Wednesday, November 20, 2013

In Thanksgivings past, Detroit opened its heart to its special children

When I was a child attending an orthopedic school for children with disabilities in downtown Detroit, my mother would wake me and my younger sisters, Rene and Nancy, before dawn and get us dressed up to go watch the then Hudson’s Thanksgiving Day parade.

For myself and the 180 or so other kids with disabilities at Leland School for Crippled Children, it was a really special and unforgettable day.

We’d dress up warm in snowsuits and wait anxiously for the yellow bus that said “Leland” on the side to turn down our street of Pinewood off of Gratiot and Seven Mile on Detroit’s northeast side. We’d climb on the bus with the other children with disabilities and their parents and the bus would take us down to Woodward near the former J.L. Hudson’s building. The building had the world’s largest flag on its side. It was several stories high and looked especially immense to a young child who was all excited about seeing Santa.

We’d stay in the bus once we got to the end of the parade route and we had a spectacularly close view of the floats.

They would start coming our way as we heard bands playing Christmas music. The floats were gigantic. They were colorful. The people on them were dressed in fancy outfits, clowns, elves and the floats would come one after the other for what seemed like forever. We didn’t mind because we all knew that sooner or later Santa Claus would come.

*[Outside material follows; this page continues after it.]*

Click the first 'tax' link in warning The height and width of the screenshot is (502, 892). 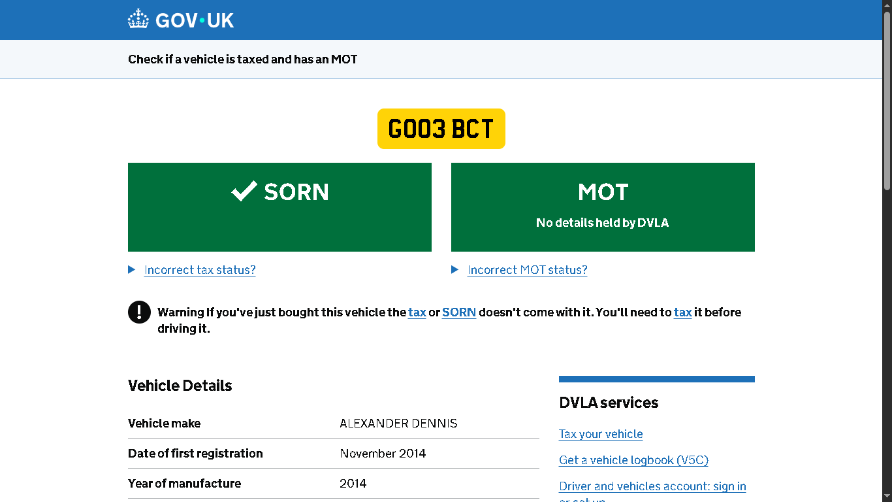[417, 312]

The clowns would carry giant balloons or cartoon characters. I would always wait for my Uncle Tom Opatich who worked as Hudson’s during the year as a driver who delivered furniture. But at Thanksgiving he would turn into a clown and volunteer to be part of the parade. He would get all of the other clowns to come on our special bus and give us big hugs because we were the special children with disabilities who were receiving loving treatment from great souls on a wonderful day.

My sisters always thought it was cool that their big brother went to an orthopedic school because they got to go with him and our mother, Carol and now 98, to the Thanksgiving Day parade for a special treat.

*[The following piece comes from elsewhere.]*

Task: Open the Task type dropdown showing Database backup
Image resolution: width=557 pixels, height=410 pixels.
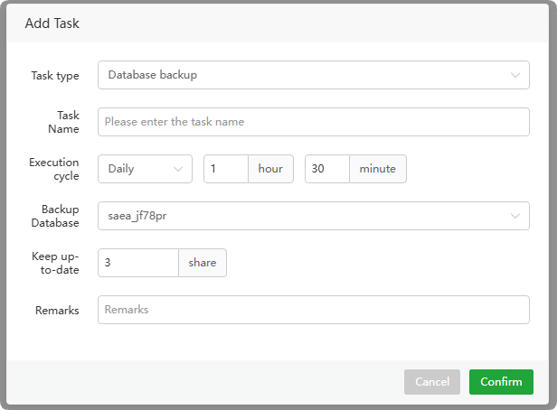Action: point(307,75)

When we started hearing “Santa Claus is Coming to Town,” we on the bus would really get excited because Santa would jump off of his red sleigh and leave all the reindeer, including Rudolph and Dancer and Prancer behind and hop up the three steps of our bus and go down the aisle and ask: “Have every one of you children been good boys and girls this year?” And we’d scream back in unison: “We sure have Santa.”

And then Santa would ask what did we want for Christmas. Most of the time I wanted a real cowboy suit or a chess set. My sisters told Santa they wanted dolls or clothes and mother would say she didn’t need anything as long as her children were happy and had enough good food to eat for the holiday with our dad, Vincent, a Detroit policeman.

And after a few minutes, even though it might have been 15 minutes, Santa would climb off the bus and go back and hop on his sleigh and welcome all the thousands who had come to downtown Detroit in the 1950s to watch the Thanksgiving Day parade.

Our bus would wait a while until traffic of maybe a million people would clear out and then the bus would make its way back to drop each of us off at our homes.

There never was one tear about not being able to walk or talk or having to wear braces because we, the students, had a disability. We were special and we knew it. We had just received the hearts of many generous clowns and a special hug from Santa, that upon looking back now at age 67, lasted a lifetime.

Jerry Wolffe is the Writer-in-Residence and Advocate-at-Large at the Macomb-Oakland Regional Center. He can be reached at 586-263-8950.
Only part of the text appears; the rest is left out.